Auto accidents are notorious for causing spinal injuries. According to one recent study conducted by the Mayo Clinic, more than 40 percent of the spinal injuries reported each year are the result of an auto accident.
The reason is simple: While many automotive safety innovations, such as seat belts and airbags, reduce car accident fatalities, many of these devices work by shifting the strain away from the chest and head toward the spine. The spine is a delicate organ, so the slightest stress can cause a serious injury.
If you suffered a spinal injury as the result of an auto accident, the best thing to do is consult a medical professional at once. Each case is different, and no victim has the exact same symptoms as somebody else. The following four spinal injuries and their symptoms are the most common for which you should watch:
Whiplash is often caused by rear-end collisions, as the impact forces your head backward and then forward in rapid succession. Headrests usually prevent front-end collisions from causing whiplash, but it’s still possible.
Symptoms tend to manifest within 24 hours of the accident, and include neck stiffness and pain, headaches centered around the base of your skull, blurred vision, dizziness, and unexplained fatigue. Patients may also have a hard time concentrating and experience ringing in their ears, insomnia, irritability, and/or memory problems.
2. Spinal Fractures
Compression fractures in the mid and lower back are another common auto accident-related spinal injury. They are generally caused by the force of impact propelling the upper body forward while a seat belt holds the lower body in place. Accident victims should not be moved if a spinal fracture is suspected, as moving the body without a neck collar and backboard often makes the injury worse.

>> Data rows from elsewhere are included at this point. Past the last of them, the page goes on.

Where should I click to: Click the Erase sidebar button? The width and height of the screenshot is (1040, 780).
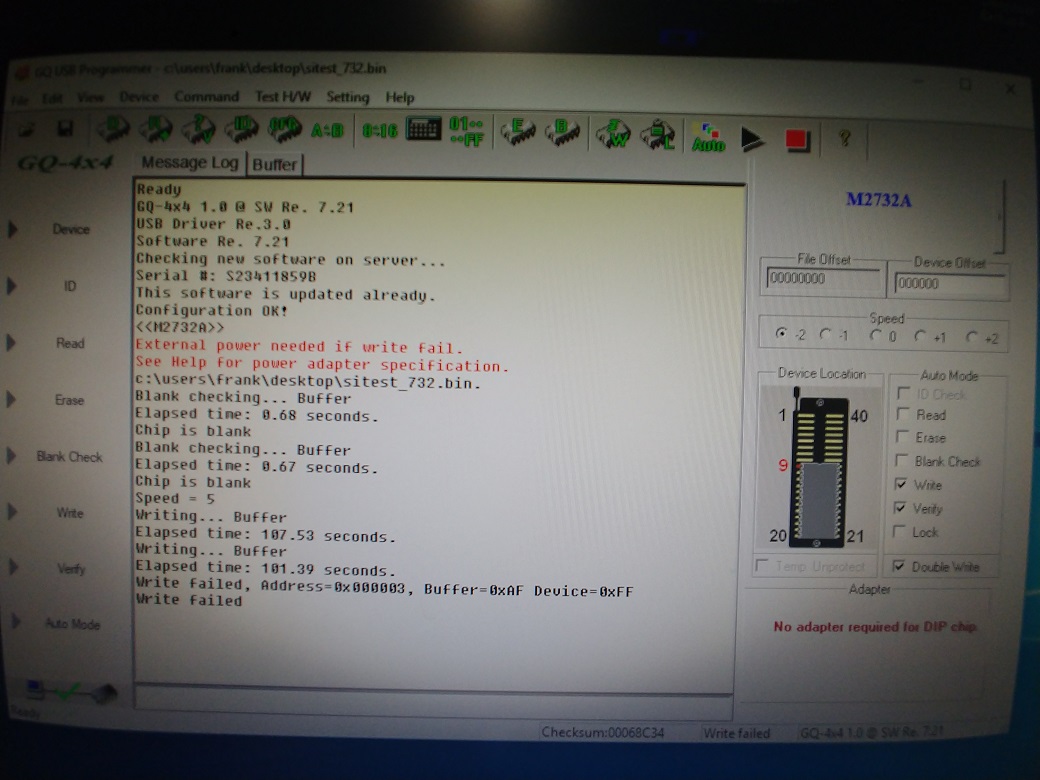(x=70, y=400)
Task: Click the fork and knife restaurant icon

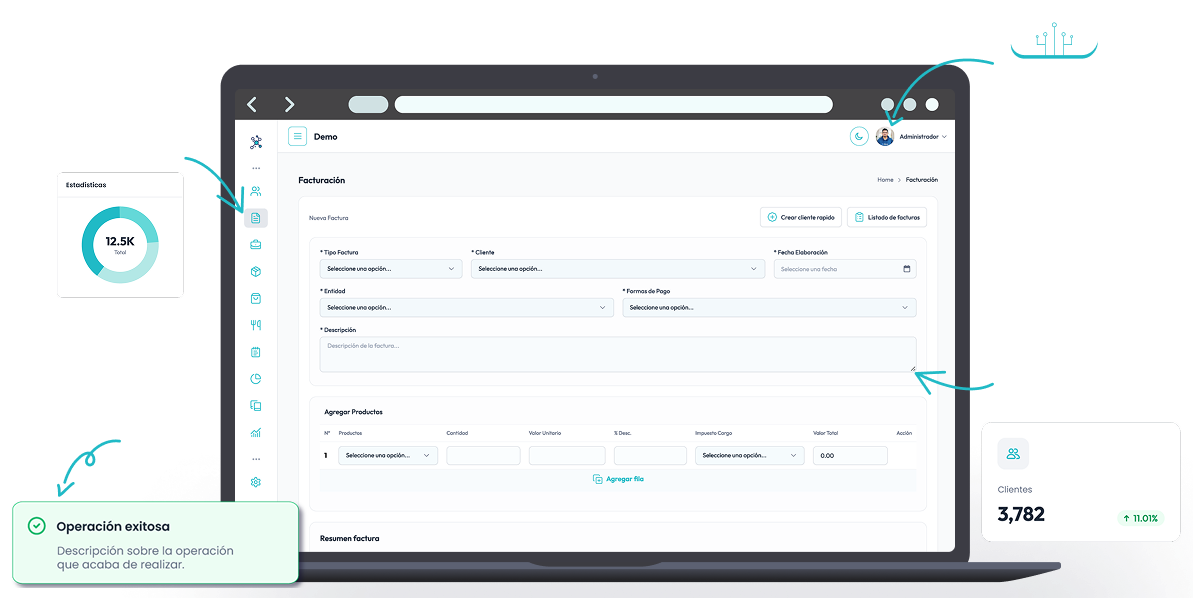Action: [256, 325]
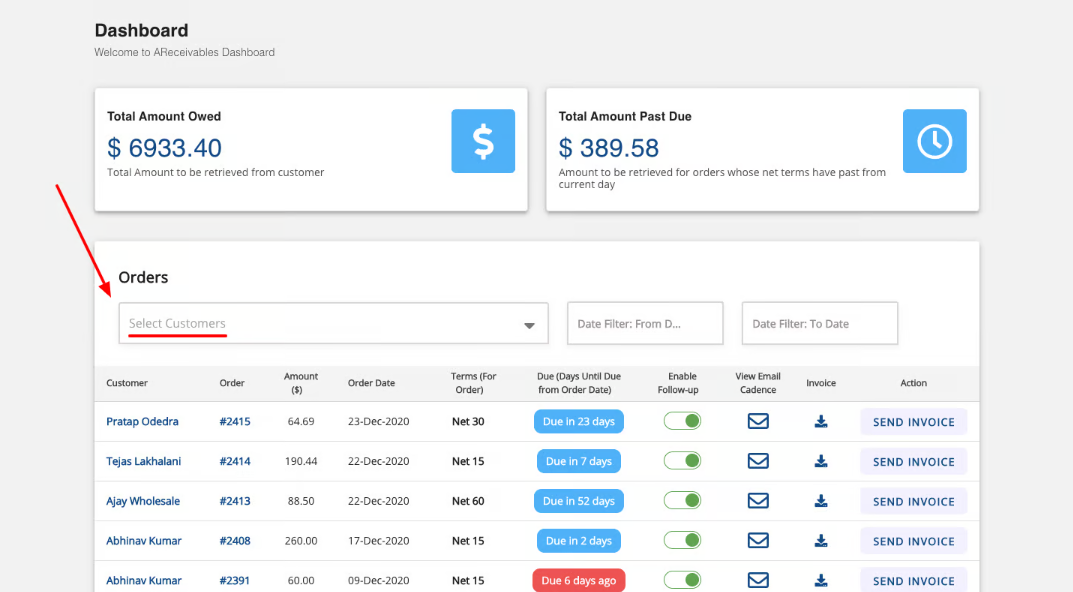Image resolution: width=1073 pixels, height=592 pixels.
Task: Download the Ajay Wholesale invoice
Action: click(821, 501)
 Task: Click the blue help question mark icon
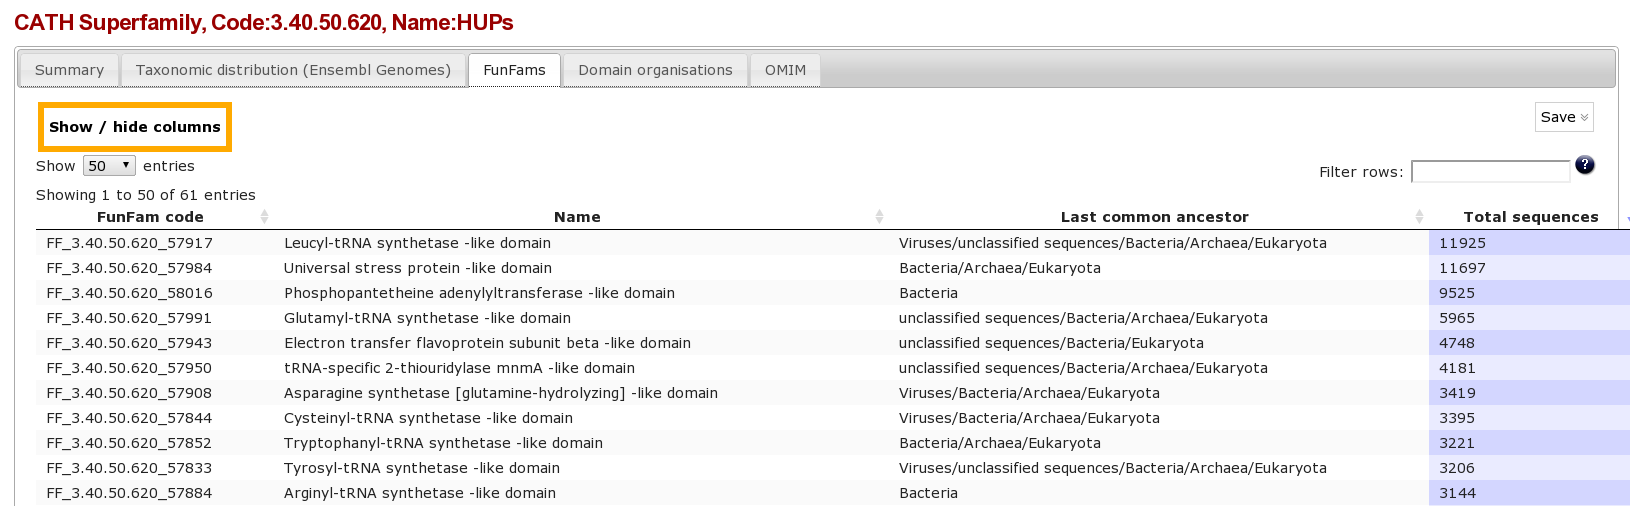(1584, 165)
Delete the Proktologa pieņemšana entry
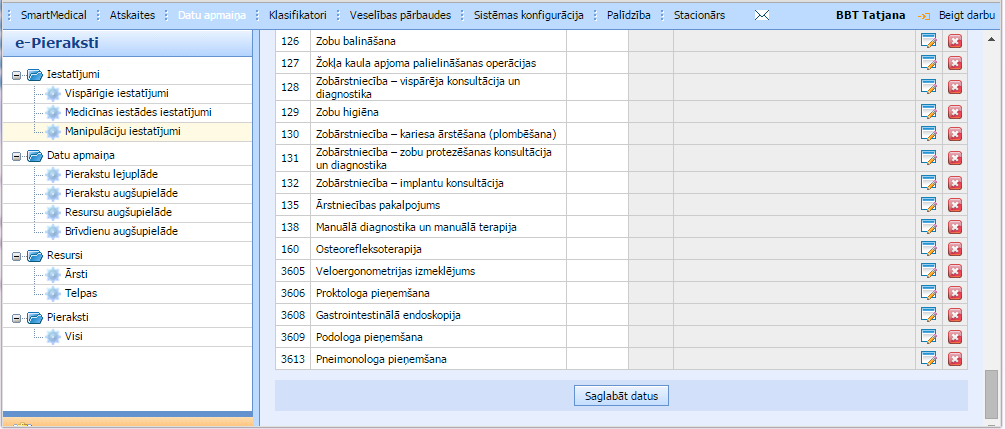1005x429 pixels. (955, 293)
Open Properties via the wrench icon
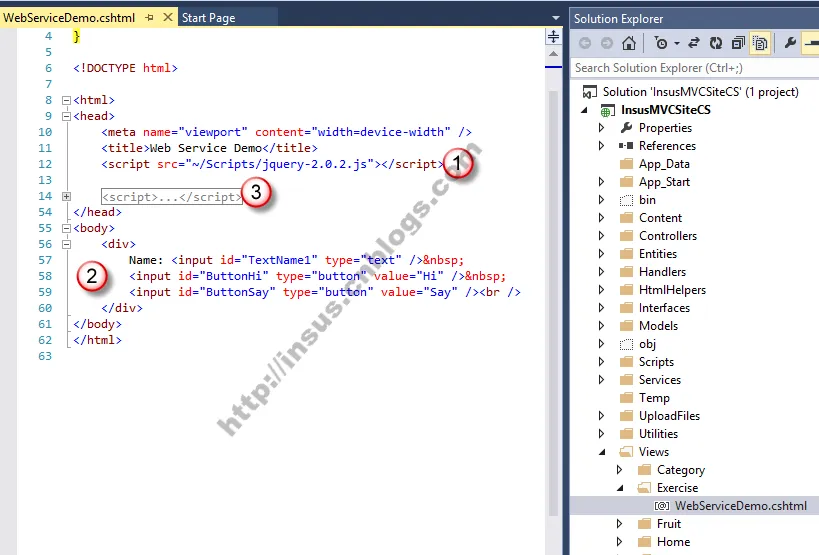Image resolution: width=819 pixels, height=555 pixels. tap(790, 43)
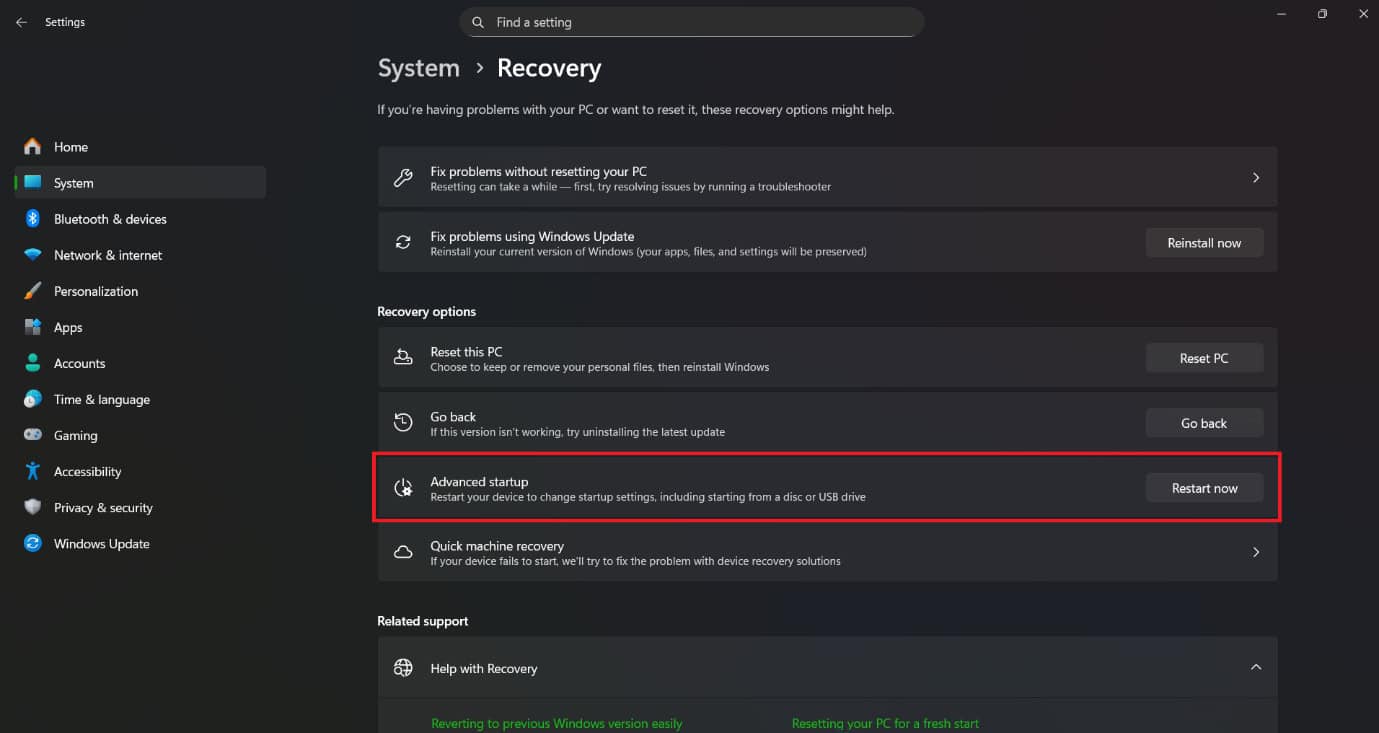Image resolution: width=1379 pixels, height=733 pixels.
Task: Select Network & internet in the sidebar
Action: tap(108, 255)
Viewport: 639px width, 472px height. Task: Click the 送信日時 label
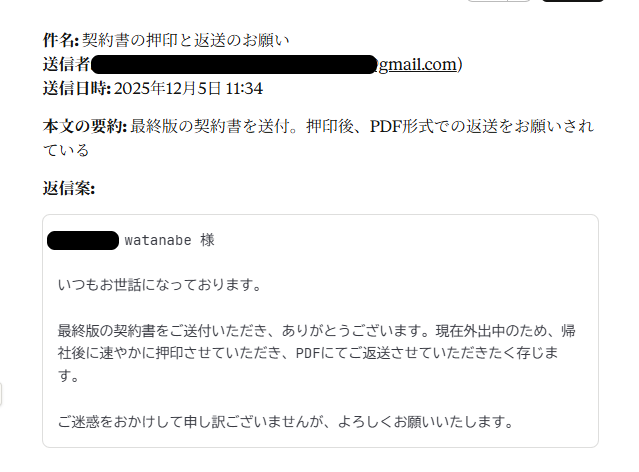pos(77,88)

Moderate to severe back pain is the most common complaint among spinal fracture patients, which may or may not be accompanied by numbness, weakness, tingling, and the loss of bowel or bladder control.
Spondylolisthesis is caused by a vertebra shifting out of place as a result of a stress fracture in the surrounding bone. Some patients with this condition remain asymptomatic for their entire lives, while others develop symptoms only years after the original auto accident.
When symptoms are present, they include numbness, pain, weakness in the affected areas (generally the leg or buttock), and the loss of bowel and/or bladder control.
4. Disc Herniation
A spinal disc is considered herniated when its soft center penetrates a crack in the disc’s exterior and irritates the surrounding nerves. The discs often absorb much of the shock of an auto accident, making a herniated disc a common auto accident injury.
Again, it is possible to experience a herniated disc with no symptoms. If symptoms are present, they usually include pain, numbness, weakness, and tingling in the affected area(s).
Most of the above conditions share a list of symptoms. If you experience any numbness, tingling, weakness, or neck pain after an auto accident, you should seek medical attention right away. If you are concerned about the cost, there is nothing wrong with pursuing a lawsuit for back pain after a car crash. The driver who hurt you may be responsible for your injuries even if they were caused by a low-speed collision.